Organic photodiodes make full surface area multi-finger biometric identification possible for high security smartphone apps
Biometric fingerprint sensors have suffered greatly since their beginnings and are often criticised for either being so tightly tolerance to prevent false positives that they become unusable or so loose that they lose their security advantage because of high levels of false positives.
Striking the right balance is hard and even low security applications like booking into the gym often requires two or three attempts before the fingerprint is recognised.
Now, French biometrics company Isorg believes they have the answer in the form of a large area multi-fingerprint sensor that can operate over the entire screen of a large smartphone and can be used for high security banking transactions and access control applications.
Its usability is yet to be seen but the company believes that its optical sensors on proprietary organic photodiode technology can provide both usability with high security.
Isorg’s large-area image sensors are built into organic photodiodes that are printed on a TFT (Thin Film Transistor) backplane, converting substrates such as plastic, glass or CMOS, into an optical sensing surfaces. The surface thickness is less than 300μm so can be integrated with smartphone screen technology.
The sensor targets smartphone apps and wearables that nee high-security authentication for banking applications, personal health monitoring, medical file privacy, remote home control, password wallets and access control.
The Biometric Dilemma
As biometric technology continues to advance to levels where it becomes robust as well as tolerably usable, the dilemma of user acceptance levels threatens to become deeper. Fingerprint recognition has the very attractive proposition of delivering simple multi-factor authentication with high transactional security as well as a single replacement for cumbersome passwords or even a wallet full of loyalty cards.
Despite that attractiveness, there are deep-seated concerns about privacy, surveillance and the notion of personal intrusion at the thought of sharing personal attributes along the wires of corporate security systems.
The debate on this still rages as the sensor technology continues its advances and biometrics become more common in peoples’ daily lives. According to Industry Arc, the fingerprint sensor market is growing at a rate of 14% CAGR over the next 5 years so the industry is certainly optimistic about user take-up.

- REQUIRED TASKS:
A: Please restate the stretch of the Isorg sensor article from "Now, French biometrics" through "smartphone screen technology.", substituting "strong security" for "high security".
B: According to the Isorg sensor article, how fast does Industry Arc say the fingerprint sensor market is growing?
C: Decide whether each statement agrees with the Isorg sensor article, and back each yes or no with the deciding words quoted from it. (i) Isorg is a French company. (ii) Isorg's organic photodiodes are printed on a CMOS backplane. (iii) Booking into the gym often takes two or three fingerprint attempts.
The items play no part in any of this work.

- RECORDS:
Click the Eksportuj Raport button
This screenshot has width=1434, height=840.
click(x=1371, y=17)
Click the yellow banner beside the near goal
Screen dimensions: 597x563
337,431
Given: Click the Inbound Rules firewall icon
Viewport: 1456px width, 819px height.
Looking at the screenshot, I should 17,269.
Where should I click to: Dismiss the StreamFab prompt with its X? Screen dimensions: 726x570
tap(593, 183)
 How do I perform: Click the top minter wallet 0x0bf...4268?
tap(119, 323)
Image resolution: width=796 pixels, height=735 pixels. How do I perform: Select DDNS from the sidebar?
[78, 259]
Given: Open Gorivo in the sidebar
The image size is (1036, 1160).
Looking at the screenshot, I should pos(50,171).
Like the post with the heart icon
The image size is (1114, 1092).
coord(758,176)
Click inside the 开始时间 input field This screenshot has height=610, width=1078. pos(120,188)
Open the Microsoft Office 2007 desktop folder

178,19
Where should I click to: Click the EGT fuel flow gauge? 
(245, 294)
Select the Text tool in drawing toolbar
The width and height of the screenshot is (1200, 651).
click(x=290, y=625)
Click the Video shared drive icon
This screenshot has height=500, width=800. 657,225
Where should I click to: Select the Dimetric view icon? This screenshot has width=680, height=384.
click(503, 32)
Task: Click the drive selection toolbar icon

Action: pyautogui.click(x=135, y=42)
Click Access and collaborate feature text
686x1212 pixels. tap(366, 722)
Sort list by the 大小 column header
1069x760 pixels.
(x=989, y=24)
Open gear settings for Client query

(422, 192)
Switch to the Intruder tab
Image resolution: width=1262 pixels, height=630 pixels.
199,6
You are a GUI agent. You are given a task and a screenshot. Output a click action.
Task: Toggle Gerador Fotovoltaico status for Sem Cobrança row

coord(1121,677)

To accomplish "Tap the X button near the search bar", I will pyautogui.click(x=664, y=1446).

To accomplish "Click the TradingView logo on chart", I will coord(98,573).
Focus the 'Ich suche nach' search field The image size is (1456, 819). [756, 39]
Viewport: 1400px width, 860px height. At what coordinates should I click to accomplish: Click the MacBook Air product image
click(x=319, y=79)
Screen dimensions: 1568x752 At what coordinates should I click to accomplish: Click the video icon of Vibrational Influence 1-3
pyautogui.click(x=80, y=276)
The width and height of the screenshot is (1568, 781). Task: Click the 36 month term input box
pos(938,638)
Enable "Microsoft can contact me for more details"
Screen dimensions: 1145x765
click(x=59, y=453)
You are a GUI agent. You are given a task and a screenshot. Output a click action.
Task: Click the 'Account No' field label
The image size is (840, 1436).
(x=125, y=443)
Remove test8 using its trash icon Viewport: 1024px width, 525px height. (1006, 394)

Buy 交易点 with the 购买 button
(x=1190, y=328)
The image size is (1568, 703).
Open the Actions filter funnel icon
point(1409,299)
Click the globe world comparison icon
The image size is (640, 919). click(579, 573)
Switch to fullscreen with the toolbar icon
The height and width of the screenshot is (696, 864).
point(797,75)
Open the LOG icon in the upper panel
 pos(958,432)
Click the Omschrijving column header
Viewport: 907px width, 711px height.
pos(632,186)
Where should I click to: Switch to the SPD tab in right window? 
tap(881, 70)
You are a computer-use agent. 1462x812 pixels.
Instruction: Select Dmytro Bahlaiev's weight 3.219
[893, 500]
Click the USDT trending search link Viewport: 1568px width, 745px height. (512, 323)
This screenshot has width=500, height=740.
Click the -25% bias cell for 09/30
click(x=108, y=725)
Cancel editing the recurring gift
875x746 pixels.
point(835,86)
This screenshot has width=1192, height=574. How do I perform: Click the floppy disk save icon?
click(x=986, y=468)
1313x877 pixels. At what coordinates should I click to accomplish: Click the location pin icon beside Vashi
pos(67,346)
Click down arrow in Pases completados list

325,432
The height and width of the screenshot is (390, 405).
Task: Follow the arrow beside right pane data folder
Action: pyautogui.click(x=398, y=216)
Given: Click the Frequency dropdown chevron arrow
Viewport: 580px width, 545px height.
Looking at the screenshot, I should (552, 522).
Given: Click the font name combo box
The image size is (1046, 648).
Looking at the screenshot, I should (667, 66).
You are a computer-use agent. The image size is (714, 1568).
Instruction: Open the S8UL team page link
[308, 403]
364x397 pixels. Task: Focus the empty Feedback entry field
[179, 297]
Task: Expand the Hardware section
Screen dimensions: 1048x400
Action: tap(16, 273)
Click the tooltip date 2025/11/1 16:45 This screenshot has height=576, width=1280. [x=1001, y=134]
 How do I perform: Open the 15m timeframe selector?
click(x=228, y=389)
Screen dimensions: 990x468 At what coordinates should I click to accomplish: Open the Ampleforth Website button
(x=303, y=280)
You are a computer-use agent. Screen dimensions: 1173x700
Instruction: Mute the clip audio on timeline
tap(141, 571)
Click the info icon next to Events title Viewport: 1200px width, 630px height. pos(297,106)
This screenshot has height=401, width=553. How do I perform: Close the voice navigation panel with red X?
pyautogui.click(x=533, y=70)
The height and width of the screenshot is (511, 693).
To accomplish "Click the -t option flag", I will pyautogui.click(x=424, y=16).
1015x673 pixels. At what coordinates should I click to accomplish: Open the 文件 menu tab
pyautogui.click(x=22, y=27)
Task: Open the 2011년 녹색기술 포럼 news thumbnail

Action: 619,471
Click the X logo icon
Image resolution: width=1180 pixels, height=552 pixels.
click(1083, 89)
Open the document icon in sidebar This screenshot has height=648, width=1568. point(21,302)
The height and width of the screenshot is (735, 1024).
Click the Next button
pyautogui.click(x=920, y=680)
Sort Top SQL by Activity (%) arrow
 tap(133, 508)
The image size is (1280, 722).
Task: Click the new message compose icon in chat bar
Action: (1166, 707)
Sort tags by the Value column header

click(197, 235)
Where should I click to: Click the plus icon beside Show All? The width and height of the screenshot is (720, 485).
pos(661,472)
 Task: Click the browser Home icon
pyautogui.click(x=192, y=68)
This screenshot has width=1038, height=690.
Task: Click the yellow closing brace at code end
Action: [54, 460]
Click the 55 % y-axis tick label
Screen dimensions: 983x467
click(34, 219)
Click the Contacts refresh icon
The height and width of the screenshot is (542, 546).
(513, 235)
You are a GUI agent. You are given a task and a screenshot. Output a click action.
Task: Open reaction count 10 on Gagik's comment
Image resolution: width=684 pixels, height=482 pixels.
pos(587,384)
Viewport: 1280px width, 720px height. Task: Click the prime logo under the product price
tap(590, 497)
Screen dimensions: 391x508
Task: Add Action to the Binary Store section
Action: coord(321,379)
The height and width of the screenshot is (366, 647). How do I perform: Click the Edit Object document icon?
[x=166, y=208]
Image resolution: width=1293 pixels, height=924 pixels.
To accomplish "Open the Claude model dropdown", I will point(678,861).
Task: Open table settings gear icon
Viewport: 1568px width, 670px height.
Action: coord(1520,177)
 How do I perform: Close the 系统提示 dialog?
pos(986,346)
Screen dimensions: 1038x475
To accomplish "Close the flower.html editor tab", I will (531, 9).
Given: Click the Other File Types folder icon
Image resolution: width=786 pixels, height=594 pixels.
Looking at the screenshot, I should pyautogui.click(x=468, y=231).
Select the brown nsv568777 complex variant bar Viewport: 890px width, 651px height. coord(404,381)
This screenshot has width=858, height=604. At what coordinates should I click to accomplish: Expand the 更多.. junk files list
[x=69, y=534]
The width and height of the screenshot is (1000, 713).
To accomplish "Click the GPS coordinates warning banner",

- OUTPUTS FOR THE TASKS:
A:
Now, French biometrics company Isorg believes they have the answer in the form of a large area multi-fingerprint sensor that can operate over the entire screen of a large smartphone and can be used for strong security banking transactions and access control applications.
Its usability is yet to be seen but the company believes that its optical sensors on proprietary organic photodiode technology can provide both usability with strong security.
Isorg’s large-area image sensors are built into organic photodiodes that are printed on a TFT (Thin Film Transistor) backplane, converting substrates such as plastic, glass or CMOS, into an optical sensing surfaces. The surface thickness is less than 300μm so can be integrated with smartphone screen technology.

B: At a rate of 14% CAGR over the next 5 years.

C:
(i) Yes: "French biometrics company Isorg"
(ii) No: "printed on a TFT (Thin Film Transistor) backplane"
(iii) Yes: "often requires two or three attempts before the fingerprint is recognised"